* **Given data**

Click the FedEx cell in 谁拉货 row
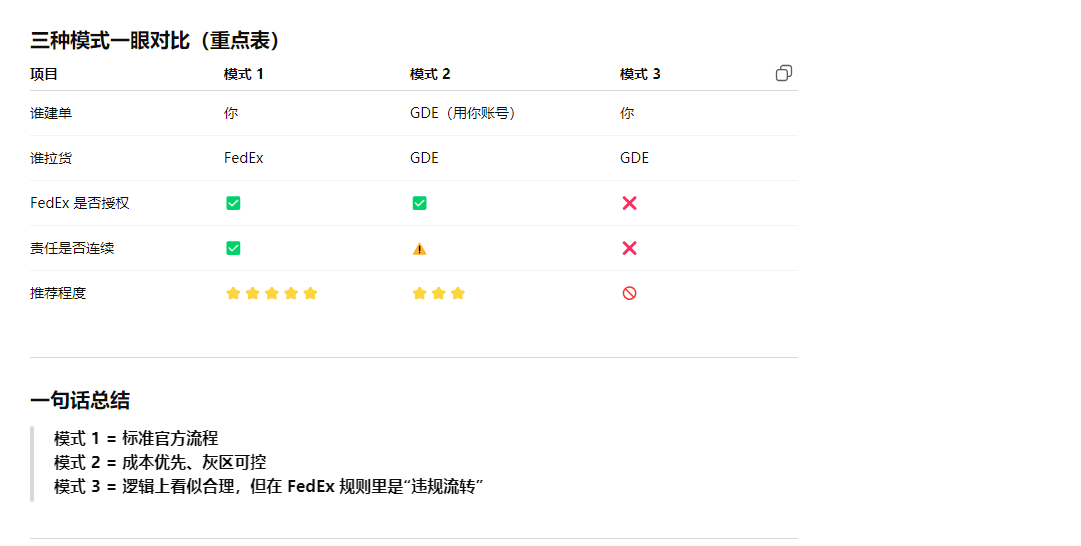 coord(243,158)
--
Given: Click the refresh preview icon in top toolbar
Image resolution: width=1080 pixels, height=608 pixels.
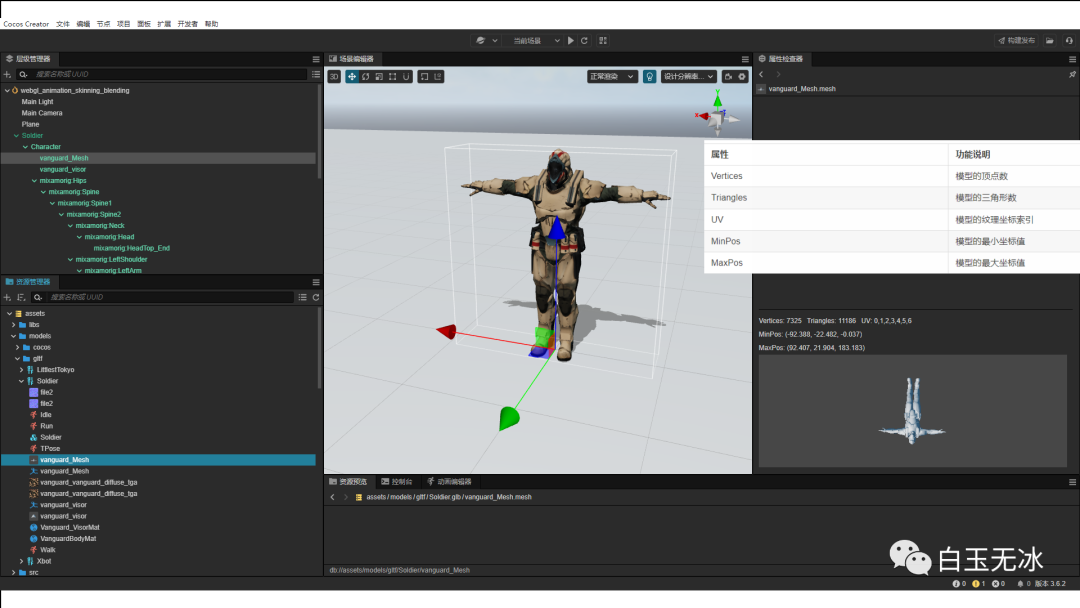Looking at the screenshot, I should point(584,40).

* **Task instructions**
Copy out the rows from the line with "Given: Click the" up to and including the line with "Looking at the", keeping every character the same. Leave the pictures out.

* **Result of this exercise**
Given: Click the refresh preview icon in top toolbar
Image resolution: width=1080 pixels, height=608 pixels.
Looking at the screenshot, I should point(584,40).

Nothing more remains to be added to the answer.